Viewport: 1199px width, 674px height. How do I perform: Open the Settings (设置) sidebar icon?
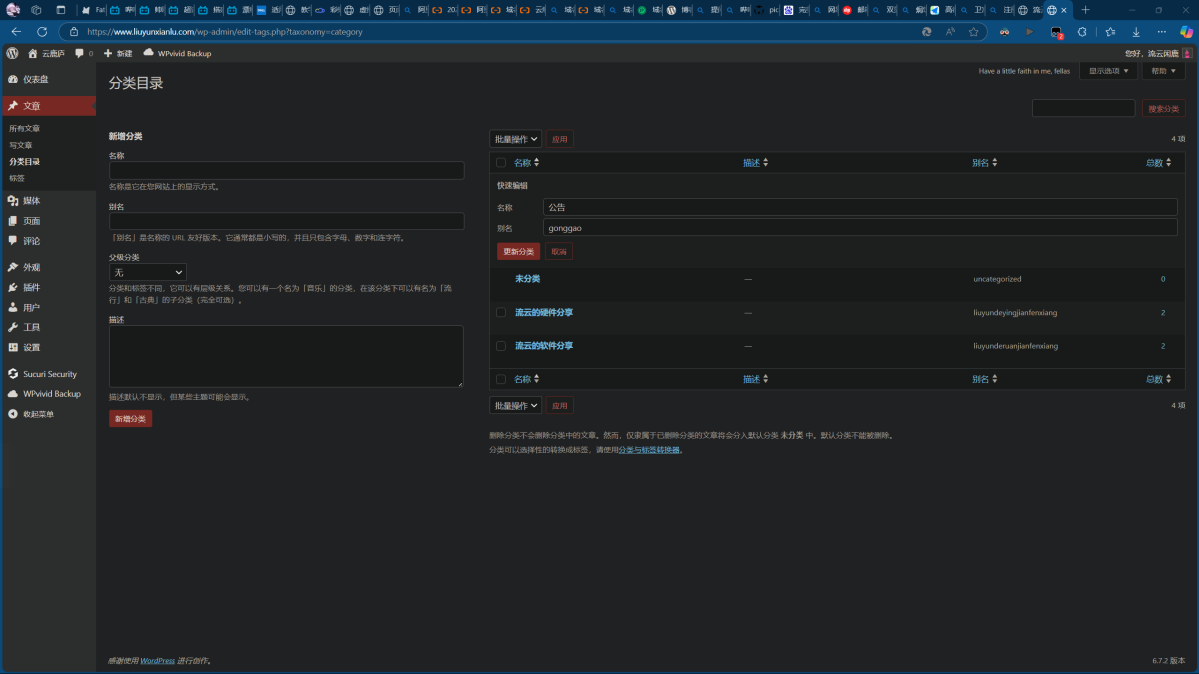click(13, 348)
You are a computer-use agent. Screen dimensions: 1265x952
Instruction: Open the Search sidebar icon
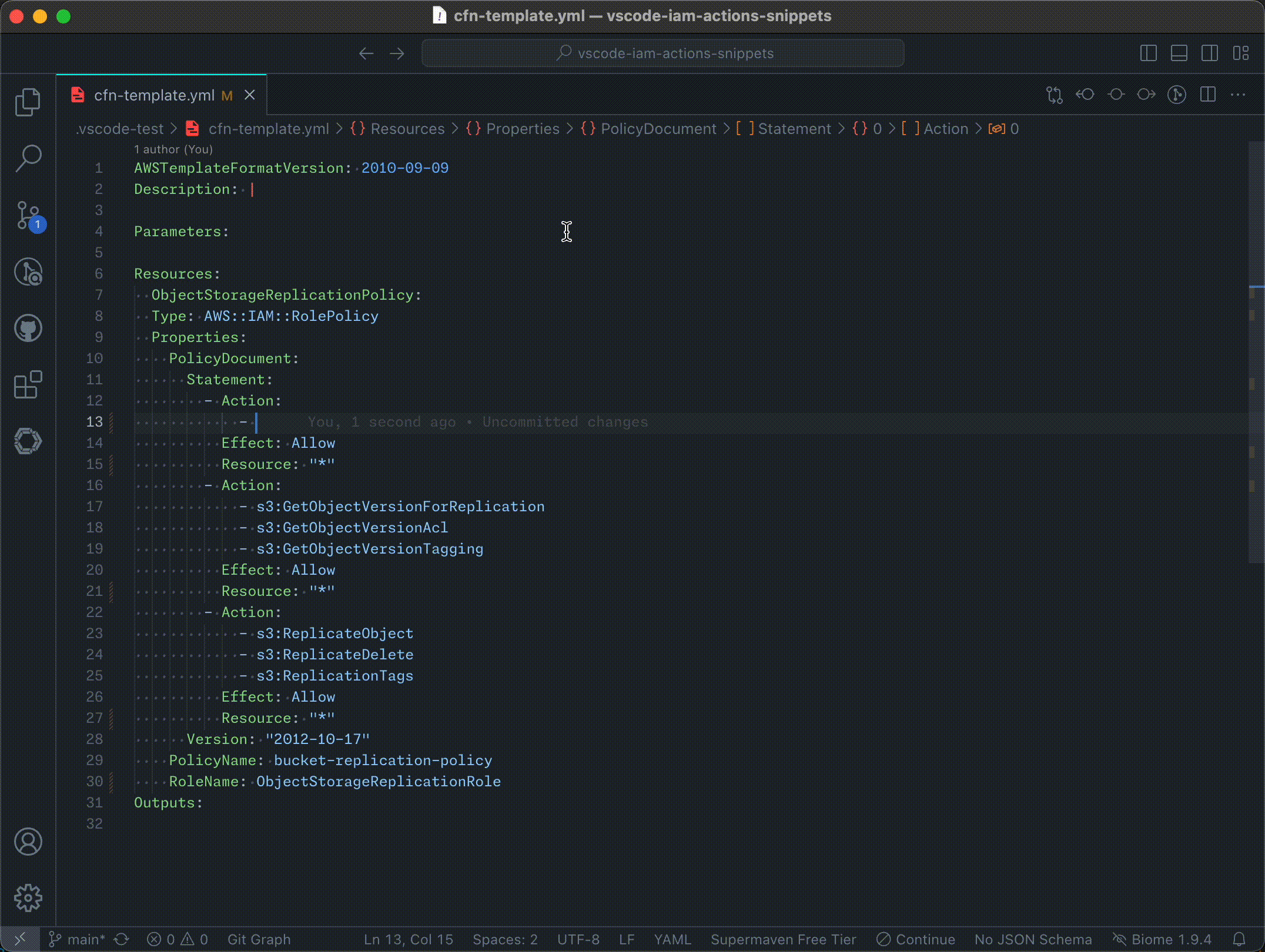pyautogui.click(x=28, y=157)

━━━━

Retype the lines above word for word, leaving out the pictures.

Viewport: 1199px width, 674px height. How do I perform: Open the Settings (设置) sidebar icon?
click(13, 348)
You are a computer-use agent. Screen dimensions: 1265x952
Instruction: Open the Search sidebar icon
pyautogui.click(x=28, y=157)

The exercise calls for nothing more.